• GIVEN EXERCISE
Give the listing lines between the one holding "Click the 'zwischen' cell in the Dativ table" and the one holding "Instruction: Click the El Nita Ln label", inclusive, again with "street label" replaced by "road label" and all else unchanged. Leave the pictures out.

___ PROVIDED DATA

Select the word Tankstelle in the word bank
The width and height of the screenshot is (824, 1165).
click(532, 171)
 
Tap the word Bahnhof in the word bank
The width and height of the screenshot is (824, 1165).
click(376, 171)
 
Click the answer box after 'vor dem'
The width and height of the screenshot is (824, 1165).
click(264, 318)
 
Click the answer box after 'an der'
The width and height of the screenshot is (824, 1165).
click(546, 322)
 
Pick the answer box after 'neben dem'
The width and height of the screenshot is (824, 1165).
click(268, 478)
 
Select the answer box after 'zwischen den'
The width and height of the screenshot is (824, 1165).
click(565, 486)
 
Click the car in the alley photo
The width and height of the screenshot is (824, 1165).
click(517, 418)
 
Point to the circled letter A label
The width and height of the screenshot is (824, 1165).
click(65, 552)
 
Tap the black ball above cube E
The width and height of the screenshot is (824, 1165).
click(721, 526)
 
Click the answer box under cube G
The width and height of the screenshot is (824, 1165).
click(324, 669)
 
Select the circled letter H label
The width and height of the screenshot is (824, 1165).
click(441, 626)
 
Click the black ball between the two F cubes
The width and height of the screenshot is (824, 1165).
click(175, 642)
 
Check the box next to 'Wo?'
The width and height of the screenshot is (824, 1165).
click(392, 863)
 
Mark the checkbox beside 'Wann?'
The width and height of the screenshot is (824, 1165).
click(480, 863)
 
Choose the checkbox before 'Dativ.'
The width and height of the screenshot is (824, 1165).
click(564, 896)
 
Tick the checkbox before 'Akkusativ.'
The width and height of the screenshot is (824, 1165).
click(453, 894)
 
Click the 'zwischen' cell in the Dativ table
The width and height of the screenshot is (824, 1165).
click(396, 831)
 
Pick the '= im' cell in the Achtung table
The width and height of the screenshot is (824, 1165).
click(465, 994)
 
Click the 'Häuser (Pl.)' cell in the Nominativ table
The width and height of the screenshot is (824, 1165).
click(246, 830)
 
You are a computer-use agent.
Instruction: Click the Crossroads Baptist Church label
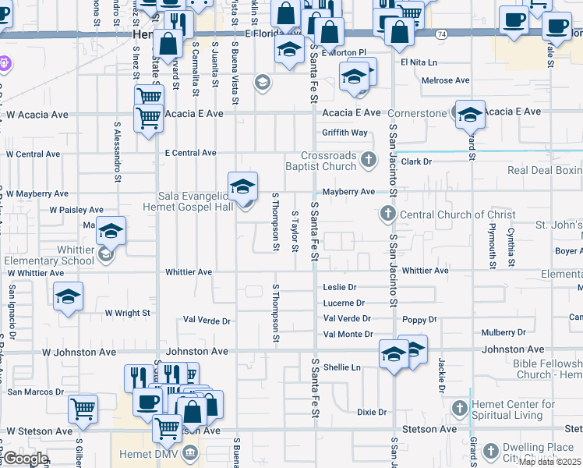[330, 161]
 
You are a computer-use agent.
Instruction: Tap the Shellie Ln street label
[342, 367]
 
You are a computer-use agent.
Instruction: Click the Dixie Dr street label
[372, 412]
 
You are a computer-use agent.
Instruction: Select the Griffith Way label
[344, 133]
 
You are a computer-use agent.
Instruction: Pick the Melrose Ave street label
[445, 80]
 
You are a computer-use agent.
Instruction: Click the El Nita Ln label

______
___ PROVIDED DATA

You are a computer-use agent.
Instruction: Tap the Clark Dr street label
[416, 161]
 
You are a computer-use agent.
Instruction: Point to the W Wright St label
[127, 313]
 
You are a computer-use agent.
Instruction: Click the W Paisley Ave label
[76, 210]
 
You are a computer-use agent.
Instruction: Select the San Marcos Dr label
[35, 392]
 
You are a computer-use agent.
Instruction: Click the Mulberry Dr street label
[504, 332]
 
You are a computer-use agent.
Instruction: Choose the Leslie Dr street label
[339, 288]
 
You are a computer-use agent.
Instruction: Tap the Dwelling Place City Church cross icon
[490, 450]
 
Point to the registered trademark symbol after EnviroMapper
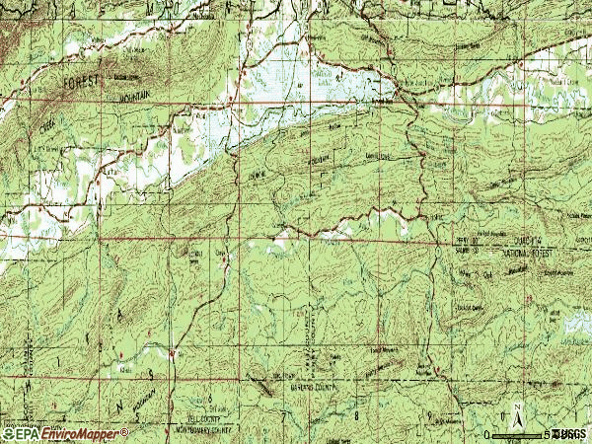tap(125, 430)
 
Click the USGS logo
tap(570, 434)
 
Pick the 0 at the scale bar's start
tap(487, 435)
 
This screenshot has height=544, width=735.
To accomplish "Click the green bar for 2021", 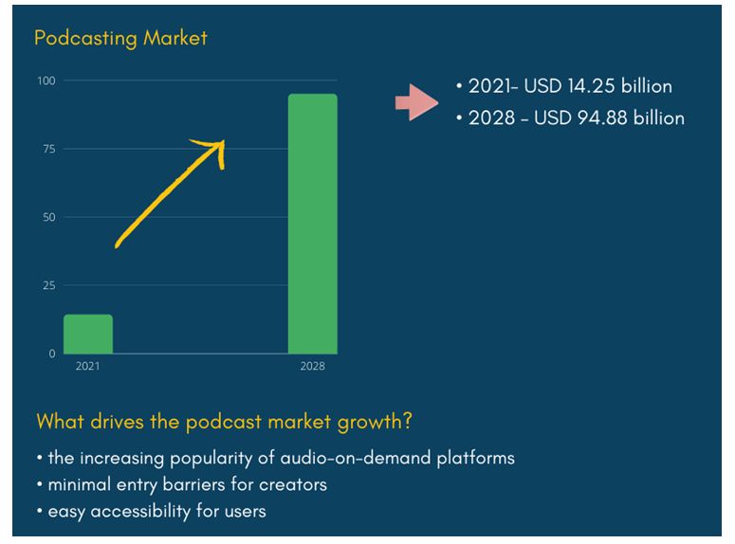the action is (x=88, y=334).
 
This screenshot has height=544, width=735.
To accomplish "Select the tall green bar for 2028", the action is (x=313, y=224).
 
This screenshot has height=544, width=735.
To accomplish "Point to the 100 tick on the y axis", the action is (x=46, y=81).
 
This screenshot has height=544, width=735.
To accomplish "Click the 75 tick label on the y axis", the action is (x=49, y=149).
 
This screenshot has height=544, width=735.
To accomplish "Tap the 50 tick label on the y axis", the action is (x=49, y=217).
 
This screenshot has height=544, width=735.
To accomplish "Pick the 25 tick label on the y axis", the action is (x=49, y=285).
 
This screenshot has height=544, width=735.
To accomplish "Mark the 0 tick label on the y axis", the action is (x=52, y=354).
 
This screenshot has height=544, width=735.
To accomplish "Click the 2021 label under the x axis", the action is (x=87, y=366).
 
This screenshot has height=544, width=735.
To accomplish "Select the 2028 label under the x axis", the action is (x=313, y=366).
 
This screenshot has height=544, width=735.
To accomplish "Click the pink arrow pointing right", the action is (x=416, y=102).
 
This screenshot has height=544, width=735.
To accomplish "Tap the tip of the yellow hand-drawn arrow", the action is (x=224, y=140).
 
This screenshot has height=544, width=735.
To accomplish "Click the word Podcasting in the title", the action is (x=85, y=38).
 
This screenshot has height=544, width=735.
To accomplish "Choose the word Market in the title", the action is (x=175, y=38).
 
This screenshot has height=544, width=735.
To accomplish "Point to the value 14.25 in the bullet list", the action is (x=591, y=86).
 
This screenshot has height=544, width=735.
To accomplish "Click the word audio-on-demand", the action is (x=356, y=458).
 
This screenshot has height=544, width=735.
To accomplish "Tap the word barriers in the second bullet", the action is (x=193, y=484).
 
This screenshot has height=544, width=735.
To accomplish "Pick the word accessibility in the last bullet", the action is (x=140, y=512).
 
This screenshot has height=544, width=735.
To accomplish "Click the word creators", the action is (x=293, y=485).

______
___ PROVIDED DATA

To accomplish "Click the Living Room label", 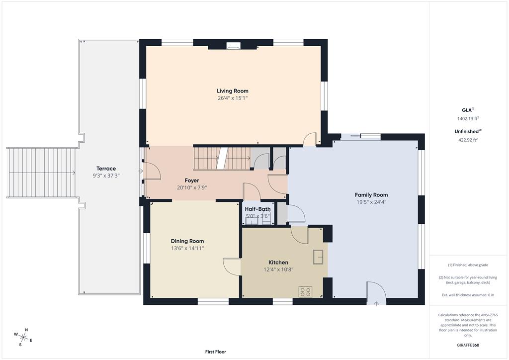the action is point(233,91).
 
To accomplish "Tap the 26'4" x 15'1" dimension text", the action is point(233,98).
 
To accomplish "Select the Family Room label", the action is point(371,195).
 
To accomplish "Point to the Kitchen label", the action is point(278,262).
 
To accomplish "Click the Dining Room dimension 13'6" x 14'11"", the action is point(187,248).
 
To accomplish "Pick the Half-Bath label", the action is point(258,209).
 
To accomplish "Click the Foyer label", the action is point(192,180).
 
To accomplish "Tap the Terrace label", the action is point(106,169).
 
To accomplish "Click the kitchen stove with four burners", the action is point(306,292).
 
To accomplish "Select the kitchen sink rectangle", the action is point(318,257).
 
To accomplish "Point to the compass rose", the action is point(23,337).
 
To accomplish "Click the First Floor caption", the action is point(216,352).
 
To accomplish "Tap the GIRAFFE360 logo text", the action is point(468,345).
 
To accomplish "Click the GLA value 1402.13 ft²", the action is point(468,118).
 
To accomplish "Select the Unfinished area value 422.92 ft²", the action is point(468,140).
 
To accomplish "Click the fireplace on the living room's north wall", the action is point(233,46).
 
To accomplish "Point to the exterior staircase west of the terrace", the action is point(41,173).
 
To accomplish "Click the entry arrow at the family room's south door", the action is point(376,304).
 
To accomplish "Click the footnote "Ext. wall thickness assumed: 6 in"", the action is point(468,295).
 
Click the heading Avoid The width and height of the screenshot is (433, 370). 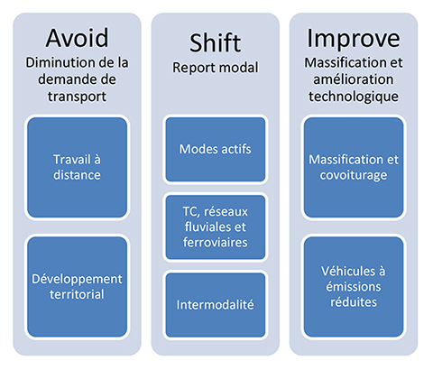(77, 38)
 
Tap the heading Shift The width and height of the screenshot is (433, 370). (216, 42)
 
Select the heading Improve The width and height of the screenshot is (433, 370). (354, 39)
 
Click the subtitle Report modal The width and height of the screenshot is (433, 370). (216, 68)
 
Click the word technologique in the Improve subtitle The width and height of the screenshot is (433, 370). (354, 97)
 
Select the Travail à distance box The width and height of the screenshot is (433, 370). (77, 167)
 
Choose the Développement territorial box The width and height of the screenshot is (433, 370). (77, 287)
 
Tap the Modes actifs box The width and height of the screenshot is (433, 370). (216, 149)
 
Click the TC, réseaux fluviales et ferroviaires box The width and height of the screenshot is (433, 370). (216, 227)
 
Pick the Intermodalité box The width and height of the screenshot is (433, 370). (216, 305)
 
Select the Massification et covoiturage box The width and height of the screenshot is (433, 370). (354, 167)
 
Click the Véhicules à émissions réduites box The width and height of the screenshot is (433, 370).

______

• EXERCISE SOLUTION
Click the 'zwischen' cell in the Dativ table
The width and height of the screenshot is (824, 1165).
click(396, 831)
 
Pick the '= im' cell in the Achtung table
The width and height of the screenshot is (824, 1165).
click(465, 994)
 
Click the 'Häuser (Pl.)' cell in the Nominativ table
The width and height of the screenshot is (824, 1165).
click(246, 830)
 
You are a computer-use agent.
Instruction: Click the Crossroads Baptist Church label
[330, 161]
 
You are a computer-use agent.
Instruction: Tap the Shellie Ln road label
[342, 367]
 
You are a computer-use agent.
Instruction: Click the Dixie Dr road label
[372, 412]
 
You are a computer-use agent.
Instruction: Select the Griffith Way label
[344, 133]
 
You are a computer-use agent.
Instruction: Pick the Melrose Ave road label
[445, 80]
 
You are a computer-use agent.
Instruction: Click the El Nita Ln label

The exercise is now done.